> Exercise material:
• • •

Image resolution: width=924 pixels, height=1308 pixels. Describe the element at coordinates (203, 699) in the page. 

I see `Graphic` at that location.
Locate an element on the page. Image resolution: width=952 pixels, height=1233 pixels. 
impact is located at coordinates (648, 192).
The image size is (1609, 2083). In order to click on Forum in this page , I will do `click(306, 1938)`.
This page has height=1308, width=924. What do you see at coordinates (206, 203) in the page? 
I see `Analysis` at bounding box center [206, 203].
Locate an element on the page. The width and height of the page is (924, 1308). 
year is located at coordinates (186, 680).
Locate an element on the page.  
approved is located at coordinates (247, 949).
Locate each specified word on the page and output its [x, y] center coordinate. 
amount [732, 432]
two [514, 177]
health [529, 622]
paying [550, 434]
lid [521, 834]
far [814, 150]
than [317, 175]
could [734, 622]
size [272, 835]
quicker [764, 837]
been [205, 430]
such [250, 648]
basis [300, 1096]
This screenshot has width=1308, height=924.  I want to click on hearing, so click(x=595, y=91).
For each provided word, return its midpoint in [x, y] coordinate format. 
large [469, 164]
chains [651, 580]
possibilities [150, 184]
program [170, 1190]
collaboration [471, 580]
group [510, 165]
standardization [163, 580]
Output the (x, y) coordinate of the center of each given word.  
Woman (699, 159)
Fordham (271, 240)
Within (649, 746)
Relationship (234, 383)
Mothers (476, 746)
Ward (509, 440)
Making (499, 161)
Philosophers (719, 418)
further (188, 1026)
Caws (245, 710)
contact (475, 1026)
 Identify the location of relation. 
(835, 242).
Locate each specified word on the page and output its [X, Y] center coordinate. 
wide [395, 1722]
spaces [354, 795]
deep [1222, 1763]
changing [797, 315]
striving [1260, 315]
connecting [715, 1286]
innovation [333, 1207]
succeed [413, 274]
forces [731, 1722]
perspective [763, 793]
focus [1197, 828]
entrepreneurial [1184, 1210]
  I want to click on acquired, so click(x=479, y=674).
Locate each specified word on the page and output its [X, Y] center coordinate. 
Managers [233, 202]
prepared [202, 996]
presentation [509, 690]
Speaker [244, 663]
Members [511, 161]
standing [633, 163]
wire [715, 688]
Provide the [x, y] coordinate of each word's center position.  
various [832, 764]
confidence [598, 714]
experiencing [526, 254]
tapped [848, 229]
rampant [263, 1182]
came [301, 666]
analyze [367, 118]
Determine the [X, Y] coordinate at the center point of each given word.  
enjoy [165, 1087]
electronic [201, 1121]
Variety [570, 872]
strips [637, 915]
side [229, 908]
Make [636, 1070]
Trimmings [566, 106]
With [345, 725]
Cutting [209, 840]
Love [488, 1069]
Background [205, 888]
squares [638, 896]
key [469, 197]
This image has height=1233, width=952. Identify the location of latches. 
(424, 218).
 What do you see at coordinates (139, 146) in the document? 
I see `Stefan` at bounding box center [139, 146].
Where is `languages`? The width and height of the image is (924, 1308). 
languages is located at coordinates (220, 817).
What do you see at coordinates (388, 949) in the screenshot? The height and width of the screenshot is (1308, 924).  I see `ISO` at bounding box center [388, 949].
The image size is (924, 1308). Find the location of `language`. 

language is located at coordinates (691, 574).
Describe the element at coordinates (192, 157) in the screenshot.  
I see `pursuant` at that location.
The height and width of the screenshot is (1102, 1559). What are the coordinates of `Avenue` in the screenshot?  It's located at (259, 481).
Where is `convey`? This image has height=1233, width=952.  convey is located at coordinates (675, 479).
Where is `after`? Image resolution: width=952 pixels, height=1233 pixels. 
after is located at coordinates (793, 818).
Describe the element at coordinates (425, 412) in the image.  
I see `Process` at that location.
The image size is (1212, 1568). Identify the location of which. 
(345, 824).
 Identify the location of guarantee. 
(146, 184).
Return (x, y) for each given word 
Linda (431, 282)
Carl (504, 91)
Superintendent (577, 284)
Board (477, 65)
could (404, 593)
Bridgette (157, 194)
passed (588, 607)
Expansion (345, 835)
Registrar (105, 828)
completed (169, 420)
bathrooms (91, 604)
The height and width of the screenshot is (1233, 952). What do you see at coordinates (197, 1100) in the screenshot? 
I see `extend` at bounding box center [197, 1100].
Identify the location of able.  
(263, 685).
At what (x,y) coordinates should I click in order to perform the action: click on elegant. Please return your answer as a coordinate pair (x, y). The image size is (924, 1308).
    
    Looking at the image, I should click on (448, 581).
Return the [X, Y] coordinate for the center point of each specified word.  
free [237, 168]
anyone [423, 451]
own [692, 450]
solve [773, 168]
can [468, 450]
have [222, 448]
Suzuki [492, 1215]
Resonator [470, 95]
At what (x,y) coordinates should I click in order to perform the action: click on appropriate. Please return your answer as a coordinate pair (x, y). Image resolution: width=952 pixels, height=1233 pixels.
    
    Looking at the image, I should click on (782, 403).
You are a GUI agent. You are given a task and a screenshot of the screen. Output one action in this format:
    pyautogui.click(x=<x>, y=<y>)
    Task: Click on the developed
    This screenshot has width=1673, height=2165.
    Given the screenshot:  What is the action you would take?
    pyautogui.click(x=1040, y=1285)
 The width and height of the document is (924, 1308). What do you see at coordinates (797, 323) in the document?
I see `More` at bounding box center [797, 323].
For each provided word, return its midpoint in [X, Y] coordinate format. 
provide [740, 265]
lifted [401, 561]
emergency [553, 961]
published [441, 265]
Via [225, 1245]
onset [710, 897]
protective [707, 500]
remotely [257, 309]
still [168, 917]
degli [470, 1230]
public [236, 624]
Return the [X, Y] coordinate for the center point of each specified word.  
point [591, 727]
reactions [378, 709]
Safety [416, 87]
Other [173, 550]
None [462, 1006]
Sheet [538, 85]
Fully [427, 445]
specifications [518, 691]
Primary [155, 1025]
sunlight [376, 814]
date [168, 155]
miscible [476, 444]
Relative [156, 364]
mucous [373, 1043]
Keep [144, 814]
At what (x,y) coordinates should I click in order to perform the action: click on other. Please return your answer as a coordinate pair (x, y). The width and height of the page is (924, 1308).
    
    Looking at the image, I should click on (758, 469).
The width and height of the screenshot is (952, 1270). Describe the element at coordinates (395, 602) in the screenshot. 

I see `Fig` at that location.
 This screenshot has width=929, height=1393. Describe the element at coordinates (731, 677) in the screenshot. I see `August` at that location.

• • •

> Aim of the exercise: Transcribe the lines exactly, starting with the line containing "spaces [354, 795]" and ending with the line containing "confidence [598, 714]", both included.

> The reply:
spaces [354, 795]
deep [1222, 1763]
changing [797, 315]
striving [1260, 315]
connecting [715, 1286]
innovation [333, 1207]
succeed [413, 274]
forces [731, 1722]
perspective [763, 793]
focus [1197, 828]
entrepreneurial [1184, 1210]
  I want to click on acquired, so click(x=479, y=674).
Locate each specified word on the page and output its [X, Y] center coordinate. 
Managers [233, 202]
prepared [202, 996]
presentation [509, 690]
Speaker [244, 663]
Members [511, 161]
standing [633, 163]
wire [715, 688]
Provide the [x, y] coordinate of each word's center position.  
various [832, 764]
confidence [598, 714]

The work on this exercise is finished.